- EXCERPT TO READ
A 20% interest in Sierra-Nevada Multifamily Investments, LLC (Sierra-Nevada), which owns 14 apartment communities with 3,098 apartment homes located in Las Vegas. We are providing property management services to Sierra-Nevada and fees earned for these services totaled $0.2 million and $0.7 million for the three and nine months ended September 30, 2007 and 2006, respectively. At September 30, 2007, Sierra-Nevada had total assets of $132.3 million and third-party secured debt totaling $179.9 million.
A 50% interest in Denver West Apartments, LLC (Denver West), which owns Camden Denver West, a 320-apartment home community located in Denver, Colorado. We are providing property management services to Denver West and fees earned for these services totaled $21,000 and $61,000 for the three and nine months ended September 30, 2007, respectively, and $19,000 and $58,000 for the three and nine months ended September 30, 2006, respectively. At September 30, 2007, Denver West had total assets of $22.0 million and third-party secured debt totaling $16.8 million.

- COLLECTED MATERIAL
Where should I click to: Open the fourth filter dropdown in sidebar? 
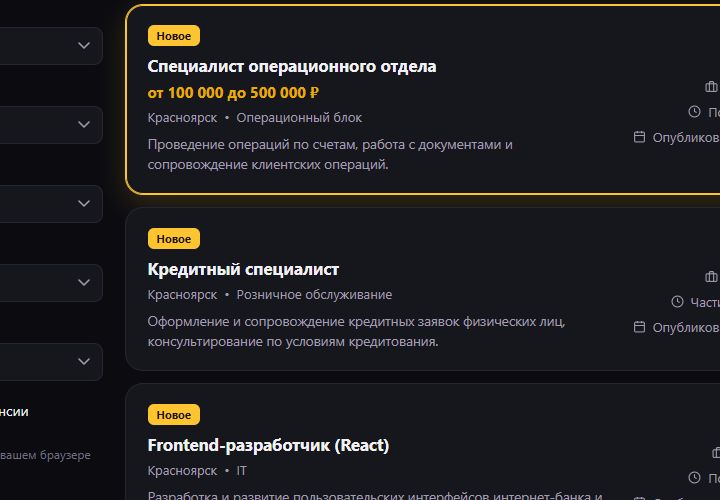pyautogui.click(x=84, y=282)
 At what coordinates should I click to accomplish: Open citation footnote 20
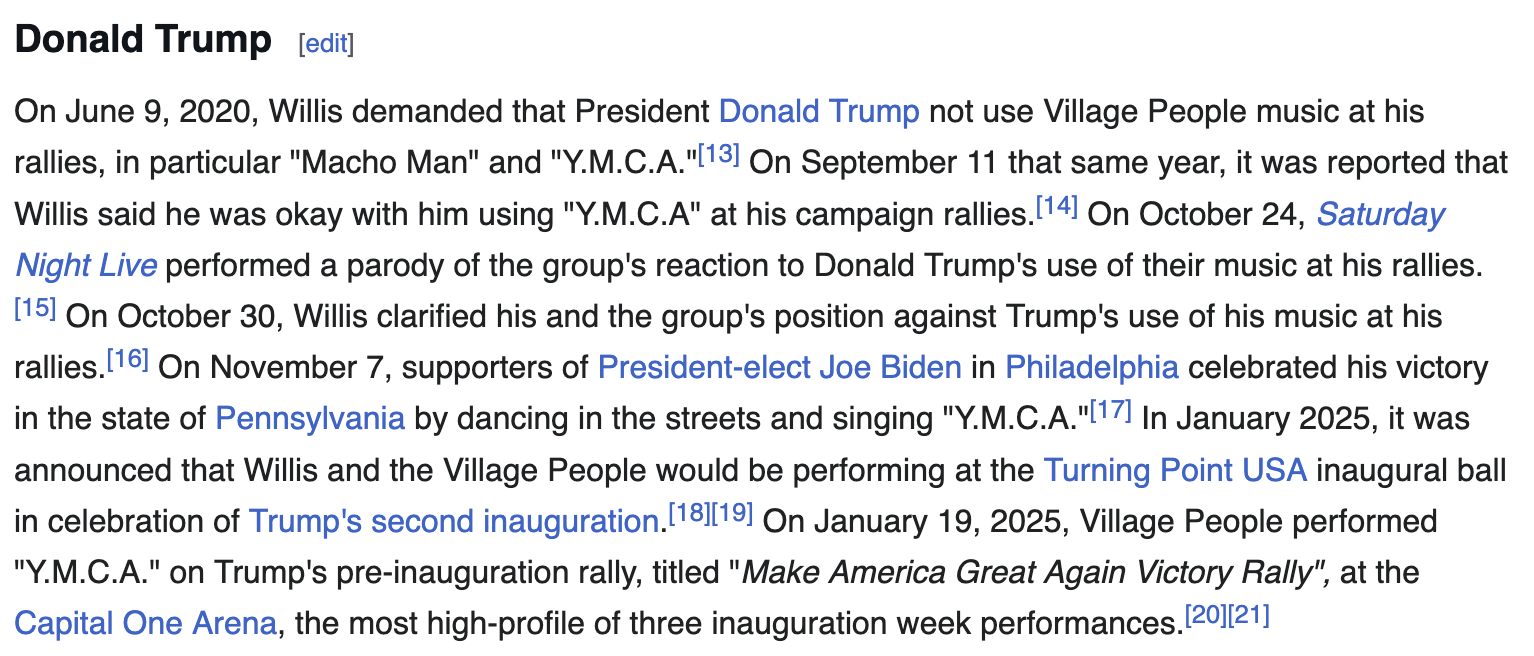click(x=1206, y=617)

- INSTRUCTIONS FOR THE TASK
Repeat the passage on the Sierra-Nevada and Denver West interests word for word, from start to finish. Work only from the passage on the Sierra-Nevada and Denver West interests, not from the material.

- OUTPUT OF THE TASK
A 20% interest in Sierra-Nevada Multifamily Investments, LLC (Sierra-Nevada), which owns 14 apartment communities with 3,098 apartment homes located in Las Vegas. We are providing property management services to Sierra-Nevada and fees earned for these services totaled $0.2 million and $0.7 million for the three and nine months ended September 30, 2007 and 2006, respectively. At September 30, 2007, Sierra-Nevada had total assets of $132.3 million and third-party secured debt totaling $179.9 million.
A 50% interest in Denver West Apartments, LLC (Denver West), which owns Camden Denver West, a 320-apartment home community located in Denver, Colorado. We are providing property management services to Denver West and fees earned for these services totaled $21,000 and $61,000 for the three and nine months ended September 30, 2007, respectively, and $19,000 and $58,000 for the three and nine months ended September 30, 2006, respectively. At September 30, 2007, Denver West had total assets of $22.0 million and third-party secured debt totaling $16.8 million.